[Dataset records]
━━━━━━━━

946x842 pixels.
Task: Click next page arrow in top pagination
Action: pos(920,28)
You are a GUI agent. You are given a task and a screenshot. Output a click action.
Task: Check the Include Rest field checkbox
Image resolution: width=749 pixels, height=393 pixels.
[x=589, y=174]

━━━━━━━━

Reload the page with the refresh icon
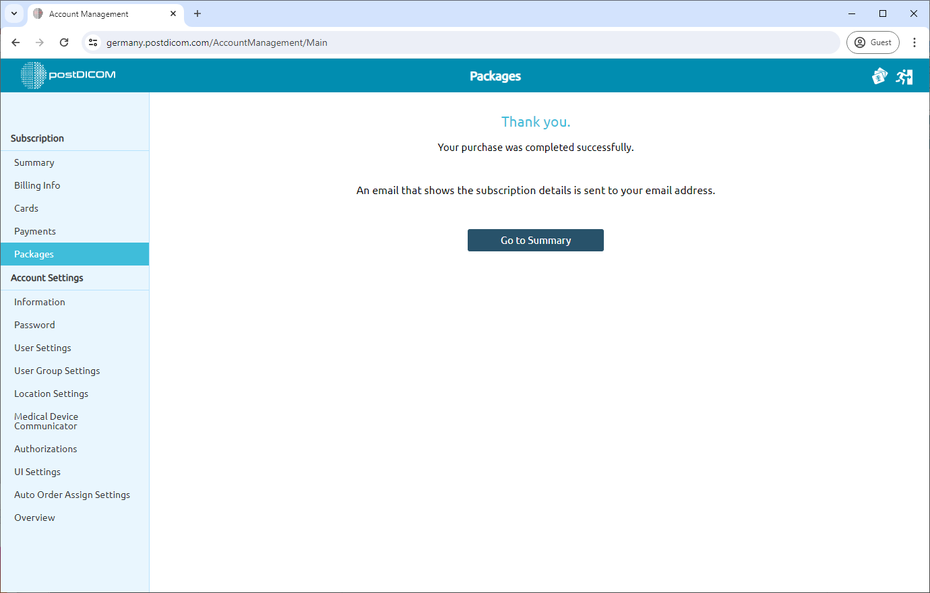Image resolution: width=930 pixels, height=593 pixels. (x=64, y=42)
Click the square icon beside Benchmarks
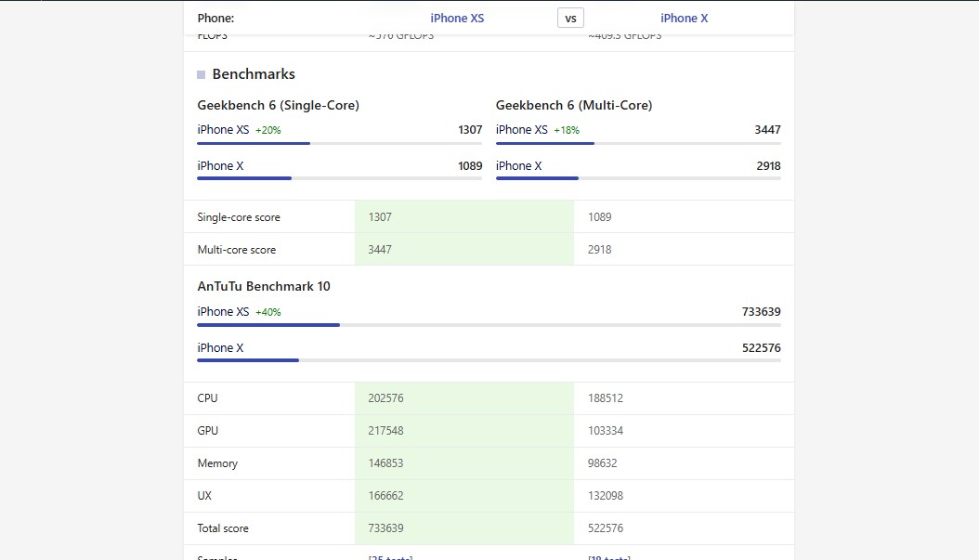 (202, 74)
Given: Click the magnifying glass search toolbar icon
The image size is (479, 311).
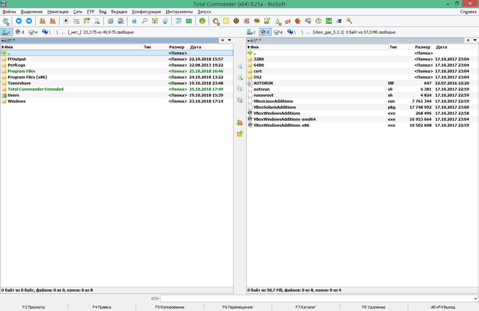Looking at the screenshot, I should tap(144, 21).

━━━━━━━━

*What needs to be done*.
Reproduce the lines starting with the line that contains "Given: Click the" and going on through the line that contains "Looking at the", both included, exactly as they appear. Omit the pictures from your answer.

*Exercise output*.
Given: Click the magnifying glass search toolbar icon
The image size is (479, 311).
Looking at the screenshot, I should tap(144, 21).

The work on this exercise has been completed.